DOCUMENT EXCERPT
— start —

Trust is the most valuable asset in the Customer EconomyTrust is possibly the most powerful word an organization can have today. Either you have it with your customers (and employees) or you don’t. It isn’t something that works on a “meter” where you have 60% trust and 40% distrust. And once you have it, you can make it stronger and deeper once you have established it with your customers. But organizations that aren’t trusted also communicate this very clearly to their customers…and customers respond to it in many different ways.

When a customer has their first interaction with your business (doesn’t have to be a purchase) what is communicated during that “moment of truth” with them? Is it an interaction that causes them to feel like they can trust you or one that creates uncertainty and doubt about whether they can trust your organization? This is a critical question for every business to answer…and most have no clue they are sending one of these messages to their customers.

What causes companies to send a message of DISTRUST?

Here are a few factors that cause a customer to stay suspicious about trusting your company…

  • Employees ignore them upon first interaction…signaling they aren’t as important as other issues
  • The employee tells them things as a way to get their attention that the customer instinctively knows aren’t true …if it’s too good to be true it usually isn’t
  • Employees make quick promises and they either don’t keep them or the customer believes they can’t keep them
  • Employees ask some “trapping questions” with the intent of making the customer feel stupid if they don’t answer yes…leading them to a close they don’t want
  • Employees already have the answer…before asking any qualifying questions

These are just some of the ways that customers immediately start to distrust your employees or company. The easiest example is the “used/new car salesperson” or the “timeshare salesperson” or “mattress salesperson” and a host of other stereotypes we have created in our mind. If you walk into one of these businesses you immediately “have your guard up” because you have been programmed to not trust these people. You know they will lie to you to get a sale so you aren’t going to believe anything they tell you without doing more research.

— end —

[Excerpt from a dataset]

— start —

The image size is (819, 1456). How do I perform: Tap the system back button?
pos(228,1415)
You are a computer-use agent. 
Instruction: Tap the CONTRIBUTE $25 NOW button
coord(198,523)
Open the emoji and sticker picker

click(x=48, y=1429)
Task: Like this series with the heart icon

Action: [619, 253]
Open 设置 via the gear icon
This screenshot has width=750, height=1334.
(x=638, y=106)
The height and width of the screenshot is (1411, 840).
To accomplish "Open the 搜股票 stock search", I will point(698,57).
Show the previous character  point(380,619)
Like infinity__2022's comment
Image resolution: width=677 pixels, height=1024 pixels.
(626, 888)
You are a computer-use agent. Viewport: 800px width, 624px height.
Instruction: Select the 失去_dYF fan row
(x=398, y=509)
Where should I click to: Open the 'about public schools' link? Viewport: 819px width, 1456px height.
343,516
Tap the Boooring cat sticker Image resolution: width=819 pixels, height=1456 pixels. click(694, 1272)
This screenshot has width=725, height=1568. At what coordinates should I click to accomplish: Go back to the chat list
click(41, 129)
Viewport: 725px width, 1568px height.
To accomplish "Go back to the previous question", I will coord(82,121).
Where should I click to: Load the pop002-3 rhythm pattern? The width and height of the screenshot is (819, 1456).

— end —

TASKS FOR THIS EXERCISE
a. In the article on customer trust, which salespeople are named as the easiest example of stereotypes that make customers distrust a business?
b. Reproduce the passage of the article on customer trust that opens with the words containing "These are just" and closes with "doing more research.".

ANSWERS TO THE PROBLEMS
a. The used/new car salesperson, the timeshare salesperson, and the mattress salesperson.

b.
These are just some of the ways that customers immediately start to distrust your employees or company. The easiest example is the “used/new car salesperson” or the “timeshare salesperson” or “mattress salesperson” and a host of other stereotypes we have created in our mind. If you walk into one of these businesses you immediately “have your guard up” because you have been programmed to not trust these people. You know they will lie to you to get a sale so you aren’t going to believe anything they tell you without doing more research.